[Exercise]: Once the line containing "Screen dimensions: 1200x1200" has been written out, stop; until then, restate each line of the entries below word for word from the first.

Data under study below:

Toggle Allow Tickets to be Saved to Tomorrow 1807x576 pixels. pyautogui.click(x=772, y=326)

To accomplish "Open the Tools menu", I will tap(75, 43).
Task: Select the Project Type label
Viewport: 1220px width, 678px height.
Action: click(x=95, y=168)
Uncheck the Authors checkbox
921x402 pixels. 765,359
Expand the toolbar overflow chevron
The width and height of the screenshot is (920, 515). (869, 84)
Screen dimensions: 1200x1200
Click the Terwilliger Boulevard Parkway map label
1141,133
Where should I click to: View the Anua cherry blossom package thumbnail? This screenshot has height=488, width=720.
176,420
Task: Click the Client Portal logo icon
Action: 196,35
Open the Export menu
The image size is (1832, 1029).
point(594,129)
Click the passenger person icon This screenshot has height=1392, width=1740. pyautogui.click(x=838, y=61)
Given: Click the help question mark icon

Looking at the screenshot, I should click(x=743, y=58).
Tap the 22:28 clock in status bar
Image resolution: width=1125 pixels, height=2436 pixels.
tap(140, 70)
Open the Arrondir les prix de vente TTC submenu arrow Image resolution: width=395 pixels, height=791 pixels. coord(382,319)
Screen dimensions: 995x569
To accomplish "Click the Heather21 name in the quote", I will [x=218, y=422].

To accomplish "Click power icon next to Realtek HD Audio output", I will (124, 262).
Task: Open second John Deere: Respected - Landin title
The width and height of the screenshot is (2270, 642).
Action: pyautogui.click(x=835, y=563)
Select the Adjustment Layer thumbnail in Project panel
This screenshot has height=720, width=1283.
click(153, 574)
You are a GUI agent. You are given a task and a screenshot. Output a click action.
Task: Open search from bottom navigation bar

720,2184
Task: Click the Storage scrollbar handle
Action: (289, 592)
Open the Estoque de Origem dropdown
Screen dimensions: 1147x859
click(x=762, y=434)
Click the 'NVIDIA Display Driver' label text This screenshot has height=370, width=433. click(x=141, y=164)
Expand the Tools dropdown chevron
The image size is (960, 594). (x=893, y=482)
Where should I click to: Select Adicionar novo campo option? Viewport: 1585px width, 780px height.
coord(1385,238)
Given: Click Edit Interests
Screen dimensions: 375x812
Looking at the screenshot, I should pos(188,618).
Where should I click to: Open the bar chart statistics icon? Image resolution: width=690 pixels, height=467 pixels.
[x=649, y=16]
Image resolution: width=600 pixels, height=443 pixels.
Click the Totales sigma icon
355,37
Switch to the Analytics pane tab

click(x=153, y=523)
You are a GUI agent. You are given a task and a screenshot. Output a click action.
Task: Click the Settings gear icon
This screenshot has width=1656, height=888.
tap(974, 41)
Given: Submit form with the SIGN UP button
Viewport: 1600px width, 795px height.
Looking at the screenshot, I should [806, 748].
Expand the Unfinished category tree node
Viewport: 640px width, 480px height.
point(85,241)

End of Data under study.

[Task result]:
Toggle Allow Tickets to be Saved to Tomorrow 1807x576 pixels. pyautogui.click(x=772, y=326)

To accomplish "Open the Tools menu", I will tap(75, 43).
Task: Select the Project Type label
Viewport: 1220px width, 678px height.
Action: click(x=95, y=168)
Uncheck the Authors checkbox
921x402 pixels. 765,359
Expand the toolbar overflow chevron
The width and height of the screenshot is (920, 515). (869, 84)
Screen dimensions: 1200x1200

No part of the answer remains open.